J’ai regardé sur la chaîne LCP l’émission Le Dieu de la Mafia, diffusée le 18 décembre dernier. On y voyait la fréquente collusion entre l’Honorable société et l’Institution ecclésiale. Ces liaisons dangereuses s’expliquaient par la ressemblance des rites d’inclusion, l’adhésion à la mafia se faisant à la façon du symbole chrétien du s sang versé, le candidat garantissant son engagement par une goutte du sien. Mais surtout par une utilisation particulière du sacrement de pénitence (ou de réconciliation).
C’est un processus, comme beaucoup de rites en catholicisme, essentiellement magique. Les paroles prononcées par le prêtre sont auto-réalisatrices, ou performatives. Elles font advenir ce qu’elles énoncent, c’est-à-dire la suppression réelle des fautes avouées par le pénitent. Le prêtre dans ce cas agit in persona Christi, en tant que personne même du Christ. Son pouvoir d’absoudre est celui de Dieu même. Il est sans limite, et à sa totale discrétion. Il tire sa force de la confiance qu’on lui fait, et il est la porte à beaucoup d’abus. On comprend que les protestants l’aient refusé, depuis Luther et l’affaire des Indulgences. Un pasteur aujourd’hui ne dirait pas comme le prêtre « Je t’absous… », mais au mieux : « Que Dieu te pardonne ! »

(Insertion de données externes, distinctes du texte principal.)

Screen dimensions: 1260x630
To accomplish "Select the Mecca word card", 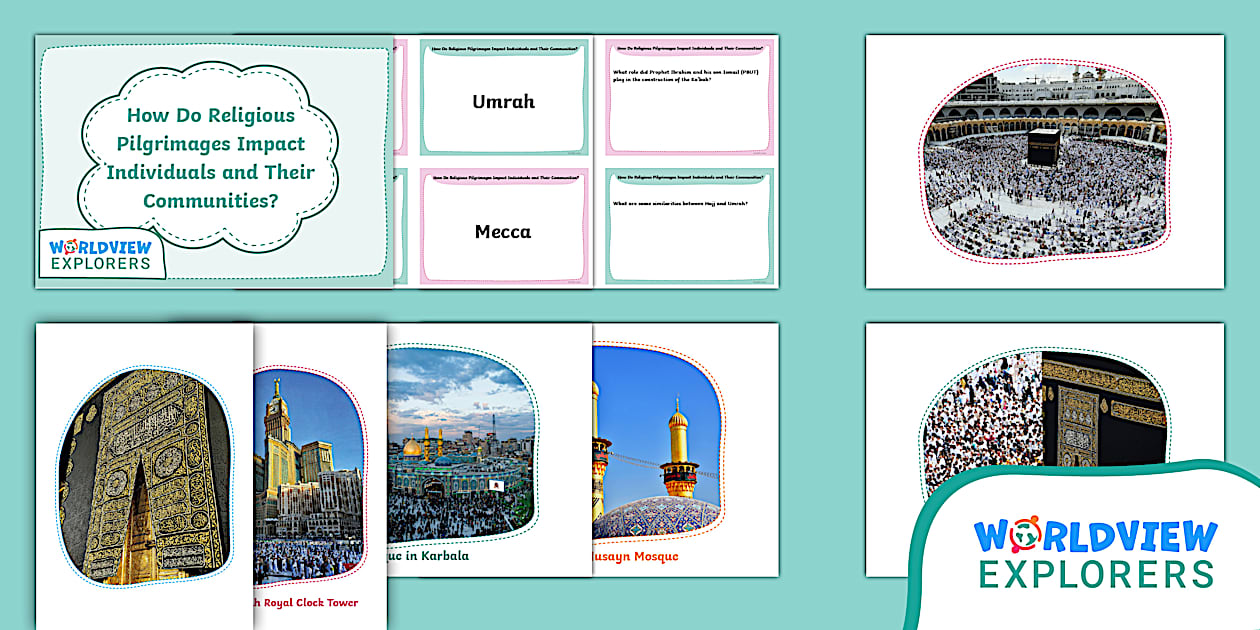I will pos(503,232).
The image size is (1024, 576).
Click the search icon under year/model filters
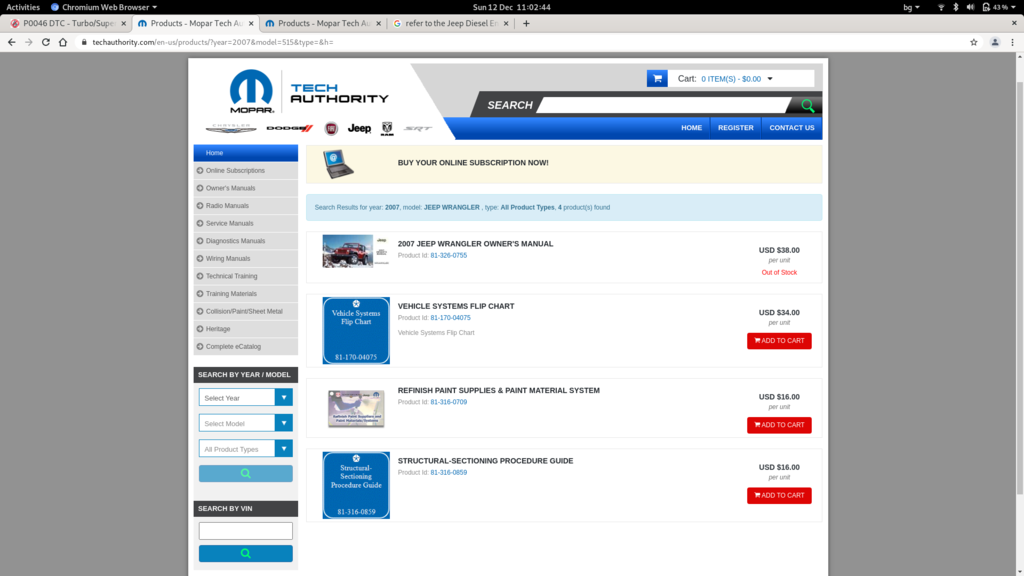point(245,473)
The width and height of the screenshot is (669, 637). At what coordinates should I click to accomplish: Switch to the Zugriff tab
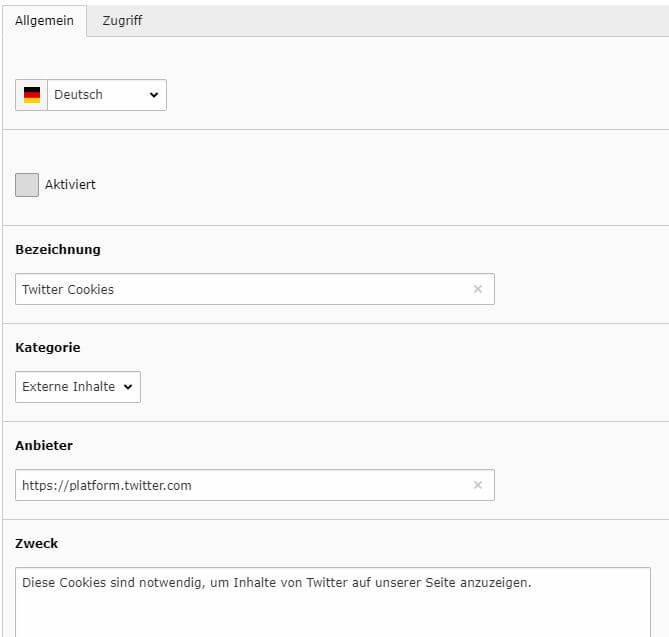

Mais l’Italie est catholique, et la Mafia s’est engouffrée dans cette vision magique du sacrement, qui favorisait sa propre activité. On pouvait accomplir les pires méfaits, on était sûr qu’en les avouant à un prêtre, avec quelque regret bien sûr de ce qu’on avait fait, on s’en trouverait délivré, et à l’abri de toute représailles, puisqu’on bénéficiait du secret de la confession. Le prêtre quant à lui pensait ne pouvoir refuser de sauver une âme en péril, ce qui aurait contredit sa conscience. Il ne pouvait non plus conseiller au pénitent de livrer ses complices, car cela aurait été se rendre coupable de la délation, la pire faute pour un mafieux, assimilée à la trahison de Judas. Absous une fois en attendant la prochaine, il pouvait ne rien changer à sa conduite, une arme dans une main, et la Bible dans l’autre.
Bien sûr l’Église depuis a évolué, et le pape a condamné la mafia. Mais il n’a pas été jusqu’à mettre en question le présupposé qui pouvait rendre objectivement complices le délinquant et son confident : la vision magique d’un rite attestant un pouvoir divin, séparé de toute justice proprement humaine.